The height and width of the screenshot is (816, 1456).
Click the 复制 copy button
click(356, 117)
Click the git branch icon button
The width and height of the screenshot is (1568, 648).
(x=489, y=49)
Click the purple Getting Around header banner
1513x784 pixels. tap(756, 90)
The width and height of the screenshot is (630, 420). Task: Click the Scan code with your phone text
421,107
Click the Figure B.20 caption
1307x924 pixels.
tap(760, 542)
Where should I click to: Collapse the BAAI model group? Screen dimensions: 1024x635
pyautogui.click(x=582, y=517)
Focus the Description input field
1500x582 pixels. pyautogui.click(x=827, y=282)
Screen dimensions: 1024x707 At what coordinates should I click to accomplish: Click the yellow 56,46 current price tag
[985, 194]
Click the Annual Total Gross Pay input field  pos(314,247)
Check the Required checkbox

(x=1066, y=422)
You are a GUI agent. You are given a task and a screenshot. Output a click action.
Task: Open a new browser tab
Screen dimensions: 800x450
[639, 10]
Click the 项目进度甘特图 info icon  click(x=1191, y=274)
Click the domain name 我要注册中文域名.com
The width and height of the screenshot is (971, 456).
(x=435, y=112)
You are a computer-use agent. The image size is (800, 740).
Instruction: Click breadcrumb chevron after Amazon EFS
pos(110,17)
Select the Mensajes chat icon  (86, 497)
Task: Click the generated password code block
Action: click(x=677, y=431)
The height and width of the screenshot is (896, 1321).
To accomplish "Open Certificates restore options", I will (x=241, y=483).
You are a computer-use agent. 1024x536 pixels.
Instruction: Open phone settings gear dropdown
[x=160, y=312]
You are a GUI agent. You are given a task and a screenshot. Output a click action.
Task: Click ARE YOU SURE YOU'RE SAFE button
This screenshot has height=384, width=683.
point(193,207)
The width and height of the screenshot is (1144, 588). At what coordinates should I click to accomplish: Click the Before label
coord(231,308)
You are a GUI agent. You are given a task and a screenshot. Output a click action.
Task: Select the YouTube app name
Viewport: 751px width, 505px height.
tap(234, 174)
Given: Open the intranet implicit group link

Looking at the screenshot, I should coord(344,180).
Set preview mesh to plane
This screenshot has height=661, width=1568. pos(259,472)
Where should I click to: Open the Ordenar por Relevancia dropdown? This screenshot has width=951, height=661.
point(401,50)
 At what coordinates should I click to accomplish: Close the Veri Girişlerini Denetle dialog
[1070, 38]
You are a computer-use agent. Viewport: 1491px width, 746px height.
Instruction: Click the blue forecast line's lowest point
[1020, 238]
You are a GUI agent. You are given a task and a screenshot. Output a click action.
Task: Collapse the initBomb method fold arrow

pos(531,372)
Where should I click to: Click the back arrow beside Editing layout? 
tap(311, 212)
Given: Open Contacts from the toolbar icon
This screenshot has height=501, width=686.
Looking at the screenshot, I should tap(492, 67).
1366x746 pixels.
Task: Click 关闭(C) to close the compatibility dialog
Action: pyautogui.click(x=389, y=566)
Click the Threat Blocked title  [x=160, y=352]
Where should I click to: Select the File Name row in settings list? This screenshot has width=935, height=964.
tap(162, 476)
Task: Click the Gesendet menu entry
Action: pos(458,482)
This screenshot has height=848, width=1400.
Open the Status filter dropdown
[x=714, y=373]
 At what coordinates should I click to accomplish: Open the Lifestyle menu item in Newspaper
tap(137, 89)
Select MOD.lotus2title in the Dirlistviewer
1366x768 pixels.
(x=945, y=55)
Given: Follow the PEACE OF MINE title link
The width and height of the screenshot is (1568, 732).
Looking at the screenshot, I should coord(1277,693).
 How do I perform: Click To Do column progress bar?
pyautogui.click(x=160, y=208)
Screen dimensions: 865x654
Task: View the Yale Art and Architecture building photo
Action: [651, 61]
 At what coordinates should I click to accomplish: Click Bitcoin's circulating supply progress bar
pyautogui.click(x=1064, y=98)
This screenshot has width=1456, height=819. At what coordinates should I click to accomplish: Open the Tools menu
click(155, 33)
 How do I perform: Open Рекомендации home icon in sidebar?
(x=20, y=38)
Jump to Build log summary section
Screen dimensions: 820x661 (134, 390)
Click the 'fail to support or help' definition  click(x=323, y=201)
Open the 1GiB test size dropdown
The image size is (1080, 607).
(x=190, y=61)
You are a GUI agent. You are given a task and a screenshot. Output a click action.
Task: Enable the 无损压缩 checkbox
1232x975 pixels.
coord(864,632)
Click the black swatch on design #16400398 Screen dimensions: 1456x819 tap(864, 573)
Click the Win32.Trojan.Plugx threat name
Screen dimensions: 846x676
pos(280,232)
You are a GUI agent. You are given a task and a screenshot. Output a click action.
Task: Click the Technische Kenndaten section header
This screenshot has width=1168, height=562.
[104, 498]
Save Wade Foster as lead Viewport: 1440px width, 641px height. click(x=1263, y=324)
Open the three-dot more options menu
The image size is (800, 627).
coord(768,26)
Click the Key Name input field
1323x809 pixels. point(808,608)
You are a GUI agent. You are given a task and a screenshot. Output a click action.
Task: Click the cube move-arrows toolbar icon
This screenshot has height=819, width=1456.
☆ ☆ ☆ ☆
### Given exercise
Render each line of the items above as a Markdown table with two columns, Row and Entry. Skip blank lines and number the rows consecutively.

### Solution to the problem
| Row | Entry |
|---|---|
| 1 | The height and width of the screenshot is (816, 1456). |
| 2 | Click the 复制 copy button |
| 3 | click(356, 117) |
| 4 | Click the git branch icon button |
| 5 | The width and height of the screenshot is (1568, 648). |
| 6 | (x=489, y=49) |
| 7 | Click the purple Getting Around header banner |
| 8 | 1513x784 pixels. tap(756, 90) |
| 9 | The width and height of the screenshot is (630, 420). Task: Click the Scan code with your phone text |
| 10 | 421,107 |
| 11 | Click the Figure B.20 caption |
| 12 | 1307x924 pixels. |
| 13 | tap(760, 542) |
| 14 | Where should I click to: Collapse the BAAI model group? Screen dimensions: 1024x635 |
| 15 | pyautogui.click(x=582, y=517) |
| 16 | Focus the Description input field |
| 17 | 1500x582 pixels. pyautogui.click(x=827, y=282) |
| 18 | Screen dimensions: 1024x707 At what coordinates should I click to accomplish: Click the yellow 56,46 current price tag |
| 19 | [985, 194] |
| 20 | Click the Annual Total Gross Pay input field  pos(314,247) |
| 21 | Check the Required checkbox |
| 22 | (x=1066, y=422) |
| 23 | You are a GUI agent. You are given a task and a screenshot. Output a click action. |
| 24 | Task: Open a new browser tab |
| 25 | Screen dimensions: 800x450 |
| 26 | [639, 10] |
| 27 | Click the 项目进度甘特图 info icon  click(x=1191, y=274) |
| 28 | Click the domain name 我要注册中文域名.com |
| 29 | The width and height of the screenshot is (971, 456). |
| 30 | (x=435, y=112) |
| 31 | You are a computer-use agent. The image size is (800, 740). |
| 32 | Instruction: Click breadcrumb chevron after Amazon EFS |
| 33 | pos(110,17) |
| 34 | Select the Mensajes chat icon  (86, 497) |
| 35 | Task: Click the generated password code block |
| 36 | Action: click(x=677, y=431) |
| 37 | The height and width of the screenshot is (896, 1321). |
| 38 | To accomplish "Open Certificates restore options", I will (x=241, y=483). |
| 39 | You are a computer-use agent. 1024x536 pixels. |
| 40 | Instruction: Open phone settings gear dropdown |
| 41 | [x=160, y=312] |
| 42 | You are a GUI agent. You are given a task and a screenshot. Output a click action. |
| 43 | Task: Click ARE YOU SURE YOU'RE SAFE button |
| 44 | This screenshot has height=384, width=683. |
| 45 | point(193,207) |
| 46 | The width and height of the screenshot is (1144, 588). At what coordinates should I click to accomplish: Click the Before label |
| 47 | coord(231,308) |
| 48 | You are a GUI agent. You are given a task and a screenshot. Output a click action. |
| 49 | Task: Select the YouTube app name |
| 50 | Viewport: 751px width, 505px height. |
| 51 | tap(234, 174) |
| 52 | Given: Open the intranet implicit group link |
| 53 | Looking at the screenshot, I should coord(344,180). |
| 54 | Set preview mesh to plane |
| 55 | This screenshot has height=661, width=1568. pos(259,472) |
| 56 | Where should I click to: Open the Ordenar por Relevancia dropdown? This screenshot has width=951, height=661. |
| 57 | point(401,50) |
| 58 |  At what coordinates should I click to accomplish: Close the Veri Girişlerini Denetle dialog |
| 59 | [1070, 38] |
| 60 | You are a computer-use agent. Viewport: 1491px width, 746px height. |
| 61 | Instruction: Click the blue forecast line's lowest point |
| 62 | [1020, 238] |
| 63 | You are a GUI agent. You are given a task and a screenshot. Output a click action. |
| 64 | Task: Collapse the initBomb method fold arrow |
| 65 | pos(531,372) |
| 66 | Where should I click to: Click the back arrow beside Editing layout?  |
| 67 | tap(311, 212) |
| 68 | Given: Open Contacts from the toolbar icon |
| 69 | This screenshot has height=501, width=686. |
| 70 | Looking at the screenshot, I should tap(492, 67). |
| 71 | 1366x746 pixels. |
| 72 | Task: Click 关闭(C) to close the compatibility dialog |
| 73 | Action: pyautogui.click(x=389, y=566) |
| 74 | Click the Threat Blocked title  [x=160, y=352] |
| 75 | Where should I click to: Select the File Name row in settings list? This screenshot has width=935, height=964. |
| 76 | tap(162, 476) |
| 77 | Task: Click the Gesendet menu entry |
| 78 | Action: pos(458,482) |
| 79 | This screenshot has height=848, width=1400. |
| 80 | Open the Status filter dropdown |
| 81 | [x=714, y=373] |
| 82 |  At what coordinates should I click to accomplish: Open the Lifestyle menu item in Newspaper |
| 83 | tap(137, 89) |
| 84 | Select MOD.lotus2title in the Dirlistviewer |
| 85 | 1366x768 pixels. |
| 86 | (x=945, y=55) |
| 87 | Given: Follow the PEACE OF MINE title link |
| 88 | The width and height of the screenshot is (1568, 732). |
| 89 | Looking at the screenshot, I should coord(1277,693). |
| 90 |  How do I perform: Click To Do column progress bar? |
| 91 | pyautogui.click(x=160, y=208) |
| 92 | Screen dimensions: 865x654 |
| 93 | Task: View the Yale Art and Architecture building photo |
| 94 | Action: [651, 61] |
| 95 |  At what coordinates should I click to accomplish: Click Bitcoin's circulating supply progress bar |
| 96 | pyautogui.click(x=1064, y=98) |
| 97 | This screenshot has width=1456, height=819. At what coordinates should I click to accomplish: Open the Tools menu |
| 98 | click(155, 33) |
| 99 |  How do I perform: Open Рекомендации home icon in sidebar? |
| 100 | (x=20, y=38) |
| 101 | Jump to Build log summary section |
| 102 | Screen dimensions: 820x661 (134, 390) |
| 103 | Click the 'fail to support or help' definition  click(x=323, y=201) |
| 104 | Open the 1GiB test size dropdown |
| 105 | The image size is (1080, 607). |
| 106 | (x=190, y=61) |
| 107 | You are a GUI agent. You are given a task and a screenshot. Output a click action. |
| 108 | Task: Enable the 无损压缩 checkbox |
| 109 | 1232x975 pixels. |
| 110 | coord(864,632) |
| 111 | Click the black swatch on design #16400398 Screen dimensions: 1456x819 tap(864, 573) |
| 112 | Click the Win32.Trojan.Plugx threat name |
| 113 | Screen dimensions: 846x676 |
| 114 | pos(280,232) |
| 115 | You are a GUI agent. You are given a task and a screenshot. Output a click action. |
| 116 | Task: Click the Technische Kenndaten section header |
| 117 | This screenshot has width=1168, height=562. |
| 118 | [104, 498] |
| 119 | Save Wade Foster as lead Viewport: 1440px width, 641px height. click(x=1263, y=324) |
| 120 | Open the three-dot more options menu |
| 121 | The image size is (800, 627). |
| 122 | coord(768,26) |
| 123 | Click the Key Name input field |
| 124 | 1323x809 pixels. point(808,608) |
| 125 | You are a GUI agent. You are given a task and a screenshot. Output a click action. |
| 126 | Task: Click the cube move-arrows toolbar icon |
| 127 | This screenshot has height=819, width=1456. |